2 What is the difference between kube-server and kube-state-metrics?

  • Metric-server collects CPU and memory usage metrics from apI-Server and sends them to the storage backend. The current core function is to provide decision metrics for components such as HPA.
  • Kube-state-metrics focuses on obtaining the latest state of various K8S resources, such as deployment or Daemonset. The reason why kube-state-metrics is not included in the metric-server capability is that kube-state-metrics is not included in the metric-server capability. Because their focus is fundamentally different. Metric-server is essentially a monitoring system that simply captures, formats, and writes existing data to specific storage. Kube-state-metrics takes a snapshot of K8S health in memory and takes new metrics, but he has no ability to export them
  • To put it another way, kube-state-metrics itself is a source of data for Metric-Server, although it is not currently used.
  • In addition, monitoring systems such as Prometheus do not use metric-Server data; they collect and integrate metrics themselves (Prometheus includes metric-Server capabilities), Prometheus, however, monitors the monitoring status of metric-Server components, such as the running status of the Metric-Server Pod, and reports reports when appropriate, using Kube-state-metrics.

3 why kubectl top error?

Kubectl top pod -v=10 kubectl top pod -v=10 kubectl top pod -v=10

  1. If the metric-Server is not deployed or the POD is running abnormally, check the POD logs
  2. Error “Not found”, default 1 minute
  3. Check whether kubelet’s 10255 port is open. By default, kubelet uses this read-only port to obtain metrics. You can also add certificates to the metric server configuration and change it to 10250 authentication port
[root@centos ~]$kubectl top node -v=10 I0925 10:28:36.123146 6251 loader.go:375] Config loaded from file / data/home/mervinwang /. Kube/config I0925 10:28:36. 124198 6251 round_trippers. Go: 423] the curl - k - v - XGET - H "Accept: Application /json, */*" -h "user-agent: kubectl-1.16/v1.16.3 (Linux/AMD64) kubernetes/ 9E16566" -H "Authorization: Bearer" 'https://x.x.x.x:19170/api?

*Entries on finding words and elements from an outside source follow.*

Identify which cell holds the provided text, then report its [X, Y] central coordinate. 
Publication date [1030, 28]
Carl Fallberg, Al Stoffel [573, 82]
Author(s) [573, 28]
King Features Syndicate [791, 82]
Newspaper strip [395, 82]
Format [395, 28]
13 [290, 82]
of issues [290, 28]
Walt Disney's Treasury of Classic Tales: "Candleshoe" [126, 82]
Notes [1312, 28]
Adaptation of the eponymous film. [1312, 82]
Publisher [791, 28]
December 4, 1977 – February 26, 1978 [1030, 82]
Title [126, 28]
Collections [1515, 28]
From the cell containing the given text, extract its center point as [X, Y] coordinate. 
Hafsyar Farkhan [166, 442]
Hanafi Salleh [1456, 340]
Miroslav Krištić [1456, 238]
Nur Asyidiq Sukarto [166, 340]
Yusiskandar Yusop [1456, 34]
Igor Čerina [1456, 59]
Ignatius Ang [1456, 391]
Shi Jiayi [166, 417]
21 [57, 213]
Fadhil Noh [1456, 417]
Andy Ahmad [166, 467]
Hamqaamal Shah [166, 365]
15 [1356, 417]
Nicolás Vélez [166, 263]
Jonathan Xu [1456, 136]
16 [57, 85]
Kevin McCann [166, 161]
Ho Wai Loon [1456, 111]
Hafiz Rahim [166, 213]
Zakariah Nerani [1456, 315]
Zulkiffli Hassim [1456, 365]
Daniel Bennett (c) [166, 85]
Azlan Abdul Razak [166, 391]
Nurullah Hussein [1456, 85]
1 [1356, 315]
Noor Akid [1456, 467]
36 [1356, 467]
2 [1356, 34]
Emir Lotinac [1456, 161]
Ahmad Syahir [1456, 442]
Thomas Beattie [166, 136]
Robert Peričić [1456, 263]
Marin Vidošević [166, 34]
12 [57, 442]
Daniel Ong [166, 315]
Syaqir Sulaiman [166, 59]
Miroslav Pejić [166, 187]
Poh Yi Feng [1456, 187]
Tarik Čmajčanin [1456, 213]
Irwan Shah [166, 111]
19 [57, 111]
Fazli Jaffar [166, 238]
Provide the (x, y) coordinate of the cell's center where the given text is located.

Timeout = 32 s' I0925 10:28:36. 154052 6251 round_trippers. Go: 443] GET https://x.x.x.x:19170/api? Timeout =32s 200 OK in 29 milliseconds I0925 10:28:36.15497 round_trippers. Go: 497] Response Headers: I0925 10:28:36.154119 6251 round_trippers. Go :452] Content-length: 158 I0925 10:28:36.154181 round_trippers. Go :452] Date: Sat, 25 Sep 2021 02:28:36 GMT I0925 10:28:36.154194 6251 round_trippers. Go :452] AUDit-id: 75ac3ab4-f3F8-4b8f-9abc-701256a805d3 I0925 10:28:36.154252 6251 round_trippers. Go :452] content-type: Application /json I0925 10:28:36.154321 6251 Request. Go :968] Response Body: {" kind ":" APIVersions ", "versions:" [] "v1", "serverAddressByClientCIDRs" : [{" clientCIDR ":" 0.0.0.0/0 ", "serverAddress" : "CLS - o5e B179u.ccs.tencent-cloud.com :60002"}]} I0925 10:28:36.154683 6251 round_trippers. Go :423] curl -k-v-xget-h" Kubectl-1.16 / V1.16.3 (Linux/AMD64) Kubernetes / 9E16566 "-H "Authorization: Bearer" -H "Accept: application/json, * / * "' https://x.x.x.x:19170/apis?timeout=32s' I0925 10:28:36. 233840 6251 round_trippers. Go: 443] the GET https://x.x.x.x:19170/apis?timeout=32s 200 OK in 79 milliseconds I0925 10:28:36. 233883 6251 round_trippers. Go: 449] Response Headers: I0925 10:28:36.233895 6251 round_trippers. Go :452] audit-id: D7b4c46c-3dff-42a8-a64c-8b2423372710 I0925 10:28:36.233912 6251 round_trippers. Go :452] content-type: Application /json I0925 10:28:36.233927 6251 round_trippers. Go :452] Date: Sat, 25 Sep 2021 02:28:36 GMT......Copy the code

Kubectl top pod = kubectl top POD

The top command is the same as the top command, so it can not be directly compared with the top command. In addition, even if you set the limit on pod, the top command can still see the total memory and CPU of the machine, not pod can be allocated

  • The RSS of a process is all the physical memory used by the process (file_rss+ anon_RSS). Anonymous pages+Mapped apges
  • Cgroup RSS (Anonymous and Swap cache Memory) does not contain shared memory. Neither contains a file cache.